ORDER
Robert Na‘il Partee appeals pro se from a district court judgment that dismissed his habeas corpus petition filed under 28 U.S.C. § 2254. His appeal has been referred to a panel of this court pursuant to Rule 34(j)(l), Rules of the Sixth Circuit. Upon examination, the panel unanimously agrees that oral argument is not needed in this case. See Fed. R.App. P. 34(a).
Partee was sentenced to life imprisonment after being convicted of first-degree murder and a felony-firearm offense, violations of Mich. Comp. Laws §§ 750.316 and 750.227b. In affirming that sentence, the state court of appeals described the basic facts in his case as follows:
[DJefendant Robert Edward Partee, was found guilty as charged of first-degree murder, M.C.L. § 750.316 ..., and felony-firearm, M.C.L. § 750.227b....

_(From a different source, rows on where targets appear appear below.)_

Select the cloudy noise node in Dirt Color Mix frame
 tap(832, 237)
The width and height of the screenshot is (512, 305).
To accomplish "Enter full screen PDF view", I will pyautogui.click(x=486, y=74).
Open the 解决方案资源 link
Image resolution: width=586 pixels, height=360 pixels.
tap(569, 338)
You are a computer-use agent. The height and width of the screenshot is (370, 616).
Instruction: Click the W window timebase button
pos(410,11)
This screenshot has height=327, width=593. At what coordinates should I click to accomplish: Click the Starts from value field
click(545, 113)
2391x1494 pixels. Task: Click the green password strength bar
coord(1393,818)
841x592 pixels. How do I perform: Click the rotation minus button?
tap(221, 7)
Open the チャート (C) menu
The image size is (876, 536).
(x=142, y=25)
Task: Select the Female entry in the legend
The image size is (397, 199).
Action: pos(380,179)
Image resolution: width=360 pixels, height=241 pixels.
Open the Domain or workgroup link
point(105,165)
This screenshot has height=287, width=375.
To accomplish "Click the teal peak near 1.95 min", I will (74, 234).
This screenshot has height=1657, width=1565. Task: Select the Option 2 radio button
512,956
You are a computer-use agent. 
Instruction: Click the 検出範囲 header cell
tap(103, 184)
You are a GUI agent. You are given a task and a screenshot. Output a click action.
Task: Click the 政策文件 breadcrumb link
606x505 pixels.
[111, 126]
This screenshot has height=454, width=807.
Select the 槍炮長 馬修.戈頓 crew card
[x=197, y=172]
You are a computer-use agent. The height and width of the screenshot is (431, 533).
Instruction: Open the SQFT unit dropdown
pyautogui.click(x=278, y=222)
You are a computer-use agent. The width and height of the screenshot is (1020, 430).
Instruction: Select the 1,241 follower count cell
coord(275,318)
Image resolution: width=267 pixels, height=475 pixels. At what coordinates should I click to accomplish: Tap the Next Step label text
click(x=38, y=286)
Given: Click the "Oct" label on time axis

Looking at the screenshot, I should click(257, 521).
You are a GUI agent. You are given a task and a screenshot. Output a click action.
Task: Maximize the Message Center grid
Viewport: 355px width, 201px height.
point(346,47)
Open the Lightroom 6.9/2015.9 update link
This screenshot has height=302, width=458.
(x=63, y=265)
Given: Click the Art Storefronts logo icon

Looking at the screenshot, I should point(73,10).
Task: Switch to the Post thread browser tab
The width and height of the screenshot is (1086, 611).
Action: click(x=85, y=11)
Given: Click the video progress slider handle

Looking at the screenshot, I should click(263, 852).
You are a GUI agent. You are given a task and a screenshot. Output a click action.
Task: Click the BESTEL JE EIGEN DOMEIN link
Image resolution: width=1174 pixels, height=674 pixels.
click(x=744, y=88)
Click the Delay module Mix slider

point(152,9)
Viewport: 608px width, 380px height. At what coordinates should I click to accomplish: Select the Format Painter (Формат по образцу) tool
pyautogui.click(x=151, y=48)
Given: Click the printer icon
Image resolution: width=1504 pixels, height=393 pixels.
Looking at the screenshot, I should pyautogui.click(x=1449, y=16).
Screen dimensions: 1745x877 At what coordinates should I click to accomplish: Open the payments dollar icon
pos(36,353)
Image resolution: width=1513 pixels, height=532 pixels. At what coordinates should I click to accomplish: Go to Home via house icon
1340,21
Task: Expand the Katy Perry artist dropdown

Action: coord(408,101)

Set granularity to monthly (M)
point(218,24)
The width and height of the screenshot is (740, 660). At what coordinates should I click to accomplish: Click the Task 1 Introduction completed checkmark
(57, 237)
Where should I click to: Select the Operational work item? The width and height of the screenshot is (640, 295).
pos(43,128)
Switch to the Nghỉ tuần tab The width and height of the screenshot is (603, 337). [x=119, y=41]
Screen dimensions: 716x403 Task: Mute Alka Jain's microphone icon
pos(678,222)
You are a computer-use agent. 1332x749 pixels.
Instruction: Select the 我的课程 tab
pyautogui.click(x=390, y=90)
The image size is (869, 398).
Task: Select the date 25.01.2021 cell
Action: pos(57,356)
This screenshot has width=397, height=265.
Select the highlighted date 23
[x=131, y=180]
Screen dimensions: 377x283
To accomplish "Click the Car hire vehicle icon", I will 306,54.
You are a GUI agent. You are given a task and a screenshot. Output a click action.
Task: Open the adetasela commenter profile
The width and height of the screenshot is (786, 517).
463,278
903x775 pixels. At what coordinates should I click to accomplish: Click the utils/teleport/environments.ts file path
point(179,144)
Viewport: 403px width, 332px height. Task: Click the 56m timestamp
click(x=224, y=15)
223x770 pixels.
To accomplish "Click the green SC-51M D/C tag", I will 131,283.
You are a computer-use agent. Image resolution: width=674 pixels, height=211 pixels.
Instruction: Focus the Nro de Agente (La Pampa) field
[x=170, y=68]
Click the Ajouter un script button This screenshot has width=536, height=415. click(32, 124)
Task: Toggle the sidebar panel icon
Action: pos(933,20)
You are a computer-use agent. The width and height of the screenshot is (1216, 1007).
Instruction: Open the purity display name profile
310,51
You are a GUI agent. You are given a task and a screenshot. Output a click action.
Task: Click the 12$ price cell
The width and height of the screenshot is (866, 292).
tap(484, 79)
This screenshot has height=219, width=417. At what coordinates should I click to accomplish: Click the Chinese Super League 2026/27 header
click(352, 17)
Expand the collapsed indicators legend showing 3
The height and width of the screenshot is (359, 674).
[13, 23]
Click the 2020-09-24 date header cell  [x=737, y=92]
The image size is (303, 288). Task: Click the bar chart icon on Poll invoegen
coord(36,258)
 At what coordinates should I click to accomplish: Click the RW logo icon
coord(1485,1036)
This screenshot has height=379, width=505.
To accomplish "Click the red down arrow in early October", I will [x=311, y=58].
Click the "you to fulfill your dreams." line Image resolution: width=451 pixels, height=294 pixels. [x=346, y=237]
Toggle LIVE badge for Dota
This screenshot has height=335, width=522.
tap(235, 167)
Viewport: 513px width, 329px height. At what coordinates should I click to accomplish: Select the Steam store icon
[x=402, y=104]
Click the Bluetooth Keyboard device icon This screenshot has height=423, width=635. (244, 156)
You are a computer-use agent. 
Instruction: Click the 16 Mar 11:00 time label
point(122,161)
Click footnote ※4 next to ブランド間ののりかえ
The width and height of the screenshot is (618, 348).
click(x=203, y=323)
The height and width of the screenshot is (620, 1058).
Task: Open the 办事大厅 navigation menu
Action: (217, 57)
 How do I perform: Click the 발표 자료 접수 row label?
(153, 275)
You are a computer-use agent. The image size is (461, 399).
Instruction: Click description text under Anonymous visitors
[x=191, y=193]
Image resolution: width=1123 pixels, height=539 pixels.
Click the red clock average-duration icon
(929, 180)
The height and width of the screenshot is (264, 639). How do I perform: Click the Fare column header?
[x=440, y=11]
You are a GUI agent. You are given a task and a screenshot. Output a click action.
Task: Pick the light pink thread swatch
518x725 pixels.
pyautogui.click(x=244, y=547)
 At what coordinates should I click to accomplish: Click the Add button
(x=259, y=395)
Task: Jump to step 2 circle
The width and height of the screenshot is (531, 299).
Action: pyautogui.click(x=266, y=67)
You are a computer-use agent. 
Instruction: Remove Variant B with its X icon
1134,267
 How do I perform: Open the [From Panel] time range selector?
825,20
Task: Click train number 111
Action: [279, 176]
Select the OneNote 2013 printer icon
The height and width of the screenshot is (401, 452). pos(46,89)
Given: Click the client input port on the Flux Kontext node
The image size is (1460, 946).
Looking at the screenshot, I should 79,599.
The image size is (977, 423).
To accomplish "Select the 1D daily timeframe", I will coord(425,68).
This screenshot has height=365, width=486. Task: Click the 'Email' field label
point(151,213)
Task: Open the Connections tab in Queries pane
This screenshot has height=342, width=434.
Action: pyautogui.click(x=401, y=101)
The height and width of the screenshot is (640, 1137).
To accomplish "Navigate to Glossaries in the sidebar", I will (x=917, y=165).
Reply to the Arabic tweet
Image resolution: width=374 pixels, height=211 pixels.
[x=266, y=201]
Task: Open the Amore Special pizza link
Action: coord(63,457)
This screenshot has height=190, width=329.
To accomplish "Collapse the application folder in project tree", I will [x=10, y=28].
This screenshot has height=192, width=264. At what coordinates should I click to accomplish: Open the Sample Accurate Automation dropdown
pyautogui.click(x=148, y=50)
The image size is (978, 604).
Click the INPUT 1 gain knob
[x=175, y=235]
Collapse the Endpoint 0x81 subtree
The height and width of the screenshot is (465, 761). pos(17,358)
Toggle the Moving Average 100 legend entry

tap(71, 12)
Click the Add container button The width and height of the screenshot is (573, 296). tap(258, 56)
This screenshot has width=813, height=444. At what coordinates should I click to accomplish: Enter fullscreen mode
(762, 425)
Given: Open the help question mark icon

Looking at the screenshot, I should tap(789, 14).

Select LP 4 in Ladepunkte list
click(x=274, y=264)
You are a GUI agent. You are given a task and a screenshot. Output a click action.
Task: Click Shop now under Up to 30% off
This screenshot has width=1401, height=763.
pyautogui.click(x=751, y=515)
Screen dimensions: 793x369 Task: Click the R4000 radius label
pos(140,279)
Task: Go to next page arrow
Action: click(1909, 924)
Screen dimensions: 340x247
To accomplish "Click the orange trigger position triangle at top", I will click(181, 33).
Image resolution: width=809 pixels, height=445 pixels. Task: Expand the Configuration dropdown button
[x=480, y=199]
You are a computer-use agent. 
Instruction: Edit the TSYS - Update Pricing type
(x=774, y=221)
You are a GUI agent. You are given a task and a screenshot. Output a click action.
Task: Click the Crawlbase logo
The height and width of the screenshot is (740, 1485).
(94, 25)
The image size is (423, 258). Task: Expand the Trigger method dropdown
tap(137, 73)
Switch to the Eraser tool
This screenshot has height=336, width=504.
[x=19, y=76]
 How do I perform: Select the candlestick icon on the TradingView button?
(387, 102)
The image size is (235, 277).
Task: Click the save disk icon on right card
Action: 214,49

Defendant’s convictions arose out of events on July 18, 1979, at the Democratic Club, a private club in Detroit. The events culminated in the murder of three people and them subsequent decapitations.
Michigan v. Partee, 130 Mich.App. 119, 342 N.W.2d 903, 904 (Mich.Ct.App.1983).
In his amended § 2254 petition, Partee primarily alleged: 1) that the trial court restricted the examination of a witness; 2) that his case should have been severed; 3) that he should have been granted a continuance or change of venue; 4) that the jury should have been sequestered; 5) that he was denied a fair tidal by these errors; *468and 6) that he had been convicted of second-degree murder, rather than murder in the first degree. The district court adopted a magistrate judge’s report, and dismissed the case on February 29, 2000. It is from this judgment that Partee now appeals.
We review the denial of Partee’s § 2254 petition de novo, accepting the district court’s factual findings if they are not clearly erroneous. See Seymour v. Walker, 224 F.3d 542, 549 (6th Cir.2000). The court issued a certificate of appealability that was limited to Partee’s sixth claim, as enumerated above. Hence, our review is limited to that claim. See id. at 561.
Partee alleged that the Michigan Department of Corrections enhanced his conviction to first-degree murder, when he was actually convicted of murder in the second degree. This claim is based on an error in the trial court’s mittimus, which indicated that he had been convicted of “MURDER I,” under Mich. Comp. Laws section “750 .317.” The error is apparent because § 750.317 refers to second-degree murder, and first-degree murder is prohibited by § 750 .316.
Partee’s claim lacks merit because the state appellate court’s factual finding that he had been convicted of first-degree murder was not unreasonable. See 28 U.S.C. § 2254(d)(2). Partee was charged by information with first-degree murder, and his case was sent to trial after a probable cause hearing on that offense. The trial court read the information to the jury and instructed them on first-degree murder. Moreover, the jury’s stated verdict and the sentencing court’s statements leave no doubt that Partee was convicted of first-degree murder.
Partee’s briefs could be construed as containing a conclusory argument that there was insufficient evidence to support his conviction. This claim was not effectively raised in his habeas corpus petition, and we will not reach it for the first time on appeal. See Barker v. Shalala, 40 F.3d 789, 793-94 (6th Cir.1994). Partee also argues that he was entitled to further discovery and an evidentiary hearing on his claims. However, he did not file any objections to the magistrate judge’s orders that denied his motions for discovery and a hearing. Thus, he has waived this argument for purposes of appellate review. See Miller v. Currie, 50 F.3d 373, 380 (6th Cir.1995). Nevertheless, we note that the existing record was adequate to resolve Partee’s claims.
Accordingly, all pending motions are denied and the district court’s judgment is affirmed. See Rule 34(j)(2)(C), Rules of the Sixth Circuit.